▶ _DATA SUPPLIED_
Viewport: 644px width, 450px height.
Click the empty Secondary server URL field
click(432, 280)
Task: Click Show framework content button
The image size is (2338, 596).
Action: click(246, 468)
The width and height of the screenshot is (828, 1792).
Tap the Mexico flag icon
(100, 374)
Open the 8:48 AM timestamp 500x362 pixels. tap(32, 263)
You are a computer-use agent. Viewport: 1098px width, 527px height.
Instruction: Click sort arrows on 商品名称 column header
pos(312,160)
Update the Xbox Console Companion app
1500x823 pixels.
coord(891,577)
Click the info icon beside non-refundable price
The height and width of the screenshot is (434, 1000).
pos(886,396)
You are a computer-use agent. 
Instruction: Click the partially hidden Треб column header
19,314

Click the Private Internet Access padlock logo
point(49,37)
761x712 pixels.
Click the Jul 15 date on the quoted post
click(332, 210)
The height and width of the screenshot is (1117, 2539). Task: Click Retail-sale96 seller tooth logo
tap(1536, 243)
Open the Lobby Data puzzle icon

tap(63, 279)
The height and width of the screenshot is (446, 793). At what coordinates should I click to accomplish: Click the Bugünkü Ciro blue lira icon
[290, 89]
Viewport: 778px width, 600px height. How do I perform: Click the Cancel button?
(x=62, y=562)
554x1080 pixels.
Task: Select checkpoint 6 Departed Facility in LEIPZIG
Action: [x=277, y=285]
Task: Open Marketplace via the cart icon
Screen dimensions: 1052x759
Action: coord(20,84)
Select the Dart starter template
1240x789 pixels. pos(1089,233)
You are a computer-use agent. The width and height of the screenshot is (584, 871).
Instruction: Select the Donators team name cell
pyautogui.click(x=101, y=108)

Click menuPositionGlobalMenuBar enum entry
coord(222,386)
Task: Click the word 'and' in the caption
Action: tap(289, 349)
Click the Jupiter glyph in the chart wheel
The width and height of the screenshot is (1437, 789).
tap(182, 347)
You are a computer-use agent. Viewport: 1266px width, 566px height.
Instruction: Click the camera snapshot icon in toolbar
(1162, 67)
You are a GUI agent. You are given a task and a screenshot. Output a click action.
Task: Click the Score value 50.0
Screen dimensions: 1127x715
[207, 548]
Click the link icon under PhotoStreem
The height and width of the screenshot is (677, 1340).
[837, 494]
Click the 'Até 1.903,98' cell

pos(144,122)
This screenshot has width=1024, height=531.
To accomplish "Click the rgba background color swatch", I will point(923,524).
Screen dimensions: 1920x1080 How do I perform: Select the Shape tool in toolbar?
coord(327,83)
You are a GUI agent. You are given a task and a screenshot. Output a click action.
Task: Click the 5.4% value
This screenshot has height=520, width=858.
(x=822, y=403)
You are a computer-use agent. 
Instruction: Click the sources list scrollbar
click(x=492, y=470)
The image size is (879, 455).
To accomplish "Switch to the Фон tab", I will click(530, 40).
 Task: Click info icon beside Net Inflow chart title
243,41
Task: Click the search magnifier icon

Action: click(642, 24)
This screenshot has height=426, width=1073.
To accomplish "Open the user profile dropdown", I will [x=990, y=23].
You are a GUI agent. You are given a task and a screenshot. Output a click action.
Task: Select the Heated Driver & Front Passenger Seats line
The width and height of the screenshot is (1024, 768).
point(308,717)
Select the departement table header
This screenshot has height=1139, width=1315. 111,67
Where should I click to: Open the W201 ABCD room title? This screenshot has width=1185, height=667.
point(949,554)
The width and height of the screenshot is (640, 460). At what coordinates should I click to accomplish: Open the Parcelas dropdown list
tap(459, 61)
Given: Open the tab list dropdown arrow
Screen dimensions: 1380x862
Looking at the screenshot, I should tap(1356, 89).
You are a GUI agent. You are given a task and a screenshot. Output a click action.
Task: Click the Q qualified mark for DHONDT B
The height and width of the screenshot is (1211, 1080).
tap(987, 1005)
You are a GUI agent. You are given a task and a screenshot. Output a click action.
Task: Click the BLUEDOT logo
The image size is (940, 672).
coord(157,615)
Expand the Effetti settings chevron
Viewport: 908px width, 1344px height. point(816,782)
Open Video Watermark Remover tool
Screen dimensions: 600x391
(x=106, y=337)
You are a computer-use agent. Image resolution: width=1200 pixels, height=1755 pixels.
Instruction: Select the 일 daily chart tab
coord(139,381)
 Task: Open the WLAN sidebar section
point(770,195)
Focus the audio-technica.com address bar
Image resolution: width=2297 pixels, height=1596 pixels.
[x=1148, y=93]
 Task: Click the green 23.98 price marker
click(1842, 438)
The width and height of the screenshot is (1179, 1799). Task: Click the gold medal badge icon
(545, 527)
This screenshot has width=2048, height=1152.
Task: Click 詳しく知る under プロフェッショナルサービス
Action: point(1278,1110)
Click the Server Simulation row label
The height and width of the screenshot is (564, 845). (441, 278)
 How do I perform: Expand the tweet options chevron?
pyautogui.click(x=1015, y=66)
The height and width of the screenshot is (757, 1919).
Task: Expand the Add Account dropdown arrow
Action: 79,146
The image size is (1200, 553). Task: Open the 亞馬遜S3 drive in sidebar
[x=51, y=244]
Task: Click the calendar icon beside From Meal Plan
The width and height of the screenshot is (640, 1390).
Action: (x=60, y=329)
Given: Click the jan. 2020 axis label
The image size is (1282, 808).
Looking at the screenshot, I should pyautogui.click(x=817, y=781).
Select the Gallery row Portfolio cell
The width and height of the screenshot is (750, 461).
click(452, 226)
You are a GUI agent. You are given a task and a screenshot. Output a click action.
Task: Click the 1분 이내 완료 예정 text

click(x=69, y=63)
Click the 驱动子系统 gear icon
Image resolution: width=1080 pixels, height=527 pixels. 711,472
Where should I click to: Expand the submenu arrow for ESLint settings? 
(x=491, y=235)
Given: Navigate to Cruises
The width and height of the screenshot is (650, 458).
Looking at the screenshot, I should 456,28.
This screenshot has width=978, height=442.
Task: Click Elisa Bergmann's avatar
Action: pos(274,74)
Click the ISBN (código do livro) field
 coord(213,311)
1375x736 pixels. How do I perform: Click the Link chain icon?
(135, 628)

▶ _ACTION ITEM_
Set down every record above exactly as written.

▶ _EXERCISE OUTPUT_
Viewport: 644px width, 450px height.
Click the empty Secondary server URL field
click(432, 280)
Task: Click Show framework content button
The image size is (2338, 596).
Action: click(246, 468)
The width and height of the screenshot is (828, 1792).
Tap the Mexico flag icon
(100, 374)
Open the 8:48 AM timestamp 500x362 pixels. tap(32, 263)
You are a computer-use agent. Viewport: 1098px width, 527px height.
Instruction: Click sort arrows on 商品名称 column header
pos(312,160)
Update the Xbox Console Companion app
1500x823 pixels.
coord(891,577)
Click the info icon beside non-refundable price
The height and width of the screenshot is (434, 1000).
pos(886,396)
You are a computer-use agent. 
Instruction: Click the partially hidden Треб column header
19,314

Click the Private Internet Access padlock logo
point(49,37)
761x712 pixels.
Click the Jul 15 date on the quoted post
click(332, 210)
The height and width of the screenshot is (1117, 2539). Task: Click Retail-sale96 seller tooth logo
tap(1536, 243)
Open the Lobby Data puzzle icon

tap(63, 279)
The height and width of the screenshot is (446, 793). At what coordinates should I click to accomplish: Click the Bugünkü Ciro blue lira icon
[290, 89]
Viewport: 778px width, 600px height. How do I perform: Click the Cancel button?
(x=62, y=562)
554x1080 pixels.
Task: Select checkpoint 6 Departed Facility in LEIPZIG
Action: [x=277, y=285]
Task: Open Marketplace via the cart icon
Screen dimensions: 1052x759
Action: coord(20,84)
Select the Dart starter template
1240x789 pixels. pos(1089,233)
You are a computer-use agent. The width and height of the screenshot is (584, 871).
Instruction: Select the Donators team name cell
pyautogui.click(x=101, y=108)

Click menuPositionGlobalMenuBar enum entry
coord(222,386)
Task: Click the word 'and' in the caption
Action: tap(289, 349)
Click the Jupiter glyph in the chart wheel
The width and height of the screenshot is (1437, 789).
tap(182, 347)
You are a computer-use agent. Viewport: 1266px width, 566px height.
Instruction: Click the camera snapshot icon in toolbar
(1162, 67)
You are a GUI agent. You are given a task and a screenshot. Output a click action.
Task: Click the Score value 50.0
Screen dimensions: 1127x715
[207, 548]
Click the link icon under PhotoStreem
The height and width of the screenshot is (677, 1340).
[837, 494]
Click the 'Até 1.903,98' cell

pos(144,122)
This screenshot has width=1024, height=531.
To accomplish "Click the rgba background color swatch", I will point(923,524).
Screen dimensions: 1920x1080 How do I perform: Select the Shape tool in toolbar?
coord(327,83)
You are a GUI agent. You are given a task and a screenshot. Output a click action.
Task: Click the 5.4% value
This screenshot has height=520, width=858.
(x=822, y=403)
You are a computer-use agent. 
Instruction: Click the sources list scrollbar
click(x=492, y=470)
The image size is (879, 455).
To accomplish "Switch to the Фон tab", I will click(530, 40).
 Task: Click info icon beside Net Inflow chart title
243,41
Task: Click the search magnifier icon

Action: click(642, 24)
This screenshot has height=426, width=1073.
To accomplish "Open the user profile dropdown", I will [x=990, y=23].
You are a GUI agent. You are given a task and a screenshot. Output a click action.
Task: Select the Heated Driver & Front Passenger Seats line
The width and height of the screenshot is (1024, 768).
point(308,717)
Select the departement table header
This screenshot has height=1139, width=1315. 111,67
Where should I click to: Open the W201 ABCD room title? This screenshot has width=1185, height=667.
point(949,554)
The width and height of the screenshot is (640, 460). At what coordinates should I click to accomplish: Open the Parcelas dropdown list
tap(459, 61)
Given: Open the tab list dropdown arrow
Screen dimensions: 1380x862
Looking at the screenshot, I should tap(1356, 89).
You are a GUI agent. You are given a task and a screenshot. Output a click action.
Task: Click the Q qualified mark for DHONDT B
The height and width of the screenshot is (1211, 1080).
tap(987, 1005)
You are a GUI agent. You are given a task and a screenshot. Output a click action.
Task: Click the BLUEDOT logo
The image size is (940, 672).
coord(157,615)
Expand the Effetti settings chevron
Viewport: 908px width, 1344px height. point(816,782)
Open Video Watermark Remover tool
Screen dimensions: 600x391
(x=106, y=337)
You are a computer-use agent. Image resolution: width=1200 pixels, height=1755 pixels.
Instruction: Select the 일 daily chart tab
coord(139,381)
 Task: Open the WLAN sidebar section
point(770,195)
Focus the audio-technica.com address bar
Image resolution: width=2297 pixels, height=1596 pixels.
[x=1148, y=93]
 Task: Click the green 23.98 price marker
click(1842, 438)
The width and height of the screenshot is (1179, 1799). Task: Click the gold medal badge icon
(545, 527)
This screenshot has width=2048, height=1152.
Task: Click 詳しく知る under プロフェッショナルサービス
Action: point(1278,1110)
Click the Server Simulation row label
The height and width of the screenshot is (564, 845). (441, 278)
 How do I perform: Expand the tweet options chevron?
pyautogui.click(x=1015, y=66)
The height and width of the screenshot is (757, 1919).
Task: Expand the Add Account dropdown arrow
Action: 79,146
The image size is (1200, 553). Task: Open the 亞馬遜S3 drive in sidebar
[x=51, y=244]
Task: Click the calendar icon beside From Meal Plan
The width and height of the screenshot is (640, 1390).
Action: (x=60, y=329)
Given: Click the jan. 2020 axis label
The image size is (1282, 808).
Looking at the screenshot, I should pyautogui.click(x=817, y=781).
Select the Gallery row Portfolio cell
The width and height of the screenshot is (750, 461).
click(452, 226)
You are a GUI agent. You are given a task and a screenshot. Output a click action.
Task: Click the 1분 이내 완료 예정 text

click(x=69, y=63)
Click the 驱动子系统 gear icon
Image resolution: width=1080 pixels, height=527 pixels. 711,472
Where should I click to: Expand the submenu arrow for ESLint settings? 
(x=491, y=235)
Given: Navigate to Cruises
The width and height of the screenshot is (650, 458).
Looking at the screenshot, I should 456,28.
This screenshot has width=978, height=442.
Task: Click Elisa Bergmann's avatar
Action: pos(274,74)
Click the ISBN (código do livro) field
 coord(213,311)
1375x736 pixels. How do I perform: Click the Link chain icon?
(135, 628)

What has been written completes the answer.